NVIDIA Details DRIVE AGX Orin: A Herculean Arm Automotive SoC For 2022by Ryan Smith on December 18, 2019 8:30 AM EST
While NVIDIA’s SoC efforts haven’t gone entirely to plan since the company first started on them over a decade ago, NVIDIA has been able to find a niche that works in the automotive field. Backing the company’s powerful DRIVE hardware, these SoCs have become increasingly specialized as the DRIVE platform itself evolves to meet the needs of the slowly maturing market for the brains behind self-driving cars. And now, NVIDIA’s family of automotive SoCs is growing once again, with the formal unveiling of the Orin SoC.
First outlined as part of NVIDIA’s DRIVE roadmap at GTC 2018, NVIDIA CEO Jensen Huang took the stage at GTC China this morning to properly introduce the chip that will be powering the next generation of the DRIVE platform. Officially dubbed the NVIDIA DRIVE AGX Orin, the new chip will eventually succeed NVIDIA’s currently shipping Xavier SoC, which has been available for about the last year now. In fact, as has been the case with previous NVIDIA DRIVE unveils, NVIDIA is announcing the chip well in advance: the company isn't expecting the chip to be fully ready for automakers until 2022.
What lies beneath Orin then is a lot of hardware, with NVIDIA going into some high-level details on certain parts, but skimming over others. Overall, Orin is a 17 billion transistor chip, almost double the transistor count of Xavier and continuing the trend of very large, very powerful automotive SoCs. NVIDIA is not disclosing the manufacturing process being used at this time, but given their timeframe, some sort of 7nm or 5nm process (or derivative) is pretty much a given. And NVIDIA will definitely need a smaller manufacturing process – to put things in comparison, the company’s top-end Turing GPU, TU102, takes up 754mm2 for 18.6B transistors, so Orin will pack in almost as many transistors as one of NVIDIA’s best GPUs today.

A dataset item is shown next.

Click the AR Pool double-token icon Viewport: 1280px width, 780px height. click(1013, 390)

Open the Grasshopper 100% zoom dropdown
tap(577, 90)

|NVIDIA ARM SoC Specification Comparison|
|CPU Cores||12x Arm "Hercules"||8x NVIDIA Custom ARM "Carmel"||2x NVIDIA Denver +
4x Arm Cortex-A57
|GPU Cores||"Next-Generation" NVIDIA iGPU||Xavier Volta iGPU
(512 CUDA Cores)
|Parker Pascal iGPU
(256 CUDA Cores)
|INT8 DL TOPS||200 TOPS||30 TOPS||N/A|
|FP32 TFLOPS||?||1.3 TFLOPs||0.7 TFLOPs|
|Manufacturing Process||7nm?||TSMC 12nm FFN||TSMC 16nm FinFET|
Those transistors, in turn, will be driving several elements. Surprisingly, for today’s announcement NVIDIA has confirmed what CPU core they’ll be using. And even more surprisingly, it isn’t theirs. After flirting with both Arm and NVIDIA-designed CPU cores for several years now, NVIDIA has seemingly settled down with Arm. Orin will include a dozen of Arm’s upcoming Hercules CPU cores, which are from Arm’s client device line of CPU cores. Hercules, in turn, succeeds today’s Cortex-A77 CPU cores, with customers recently receiving the first IP for the core. For the moment we have very little information on Hercules itself, but Arm has previously disclosed that it will be a further refinement of the A76/A77 cores.
I won’t spend too much time dwelling on NVIDIA’s decision to go with Arm’s Cortex-A cores after using their own CPU cores for their last couple of SoCs, but it’s consistent with the direction we’ve seen most of Arm’s other high-end customers take. Developing a fast, high-performance CPU core only gets harder and harder every generation. And with Arm taking a serious stab at the subject, there’s a lot of sense in backing Arm’s efforts by licensing their cores as opposed to investing even more money in further improving NVIDIA’s Project Denver-based designs. It does remove one area where NVIDIA could make a unique offering, but on the flip side it does mean they can focus more on their GPU and accelerator efforts.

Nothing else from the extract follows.